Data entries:
_ _ _
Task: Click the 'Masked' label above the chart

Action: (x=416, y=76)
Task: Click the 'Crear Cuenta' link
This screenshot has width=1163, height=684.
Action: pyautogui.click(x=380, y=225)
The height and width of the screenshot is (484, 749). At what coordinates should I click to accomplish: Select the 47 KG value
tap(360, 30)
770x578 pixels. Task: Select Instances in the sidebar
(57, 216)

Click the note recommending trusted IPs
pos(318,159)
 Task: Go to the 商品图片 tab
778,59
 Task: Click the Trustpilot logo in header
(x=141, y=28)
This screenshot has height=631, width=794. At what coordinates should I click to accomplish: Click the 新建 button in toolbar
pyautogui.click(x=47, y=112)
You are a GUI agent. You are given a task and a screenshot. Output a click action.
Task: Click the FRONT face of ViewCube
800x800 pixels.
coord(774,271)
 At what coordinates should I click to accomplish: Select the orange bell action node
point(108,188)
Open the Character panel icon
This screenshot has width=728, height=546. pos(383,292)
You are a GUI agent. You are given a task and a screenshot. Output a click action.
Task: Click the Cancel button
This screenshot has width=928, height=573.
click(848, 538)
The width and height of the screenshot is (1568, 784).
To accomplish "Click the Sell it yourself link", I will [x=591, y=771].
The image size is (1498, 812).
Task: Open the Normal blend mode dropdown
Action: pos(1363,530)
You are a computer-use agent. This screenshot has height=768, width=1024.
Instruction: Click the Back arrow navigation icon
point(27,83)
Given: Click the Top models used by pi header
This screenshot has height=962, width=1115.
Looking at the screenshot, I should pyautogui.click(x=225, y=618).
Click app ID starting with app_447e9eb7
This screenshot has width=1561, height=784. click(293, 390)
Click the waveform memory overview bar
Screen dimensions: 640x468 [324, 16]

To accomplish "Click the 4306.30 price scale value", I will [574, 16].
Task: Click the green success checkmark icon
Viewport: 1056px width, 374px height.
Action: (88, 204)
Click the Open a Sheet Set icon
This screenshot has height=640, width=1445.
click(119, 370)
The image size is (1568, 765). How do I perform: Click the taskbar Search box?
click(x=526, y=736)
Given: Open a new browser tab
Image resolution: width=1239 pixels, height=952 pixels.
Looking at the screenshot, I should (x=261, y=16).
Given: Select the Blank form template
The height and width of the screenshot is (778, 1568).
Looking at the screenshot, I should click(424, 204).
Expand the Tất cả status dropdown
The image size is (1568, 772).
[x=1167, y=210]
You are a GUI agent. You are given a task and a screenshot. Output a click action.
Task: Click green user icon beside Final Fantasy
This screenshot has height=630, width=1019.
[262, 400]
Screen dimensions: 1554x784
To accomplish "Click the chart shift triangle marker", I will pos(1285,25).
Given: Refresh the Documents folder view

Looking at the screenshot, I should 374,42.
_ _ _
== Description of the task ==
Pull out all lines of the data with the string "green".

== Exercise answer ==
Task: Click the green success checkmark icon
Task: Click green user icon beside Final Fantasy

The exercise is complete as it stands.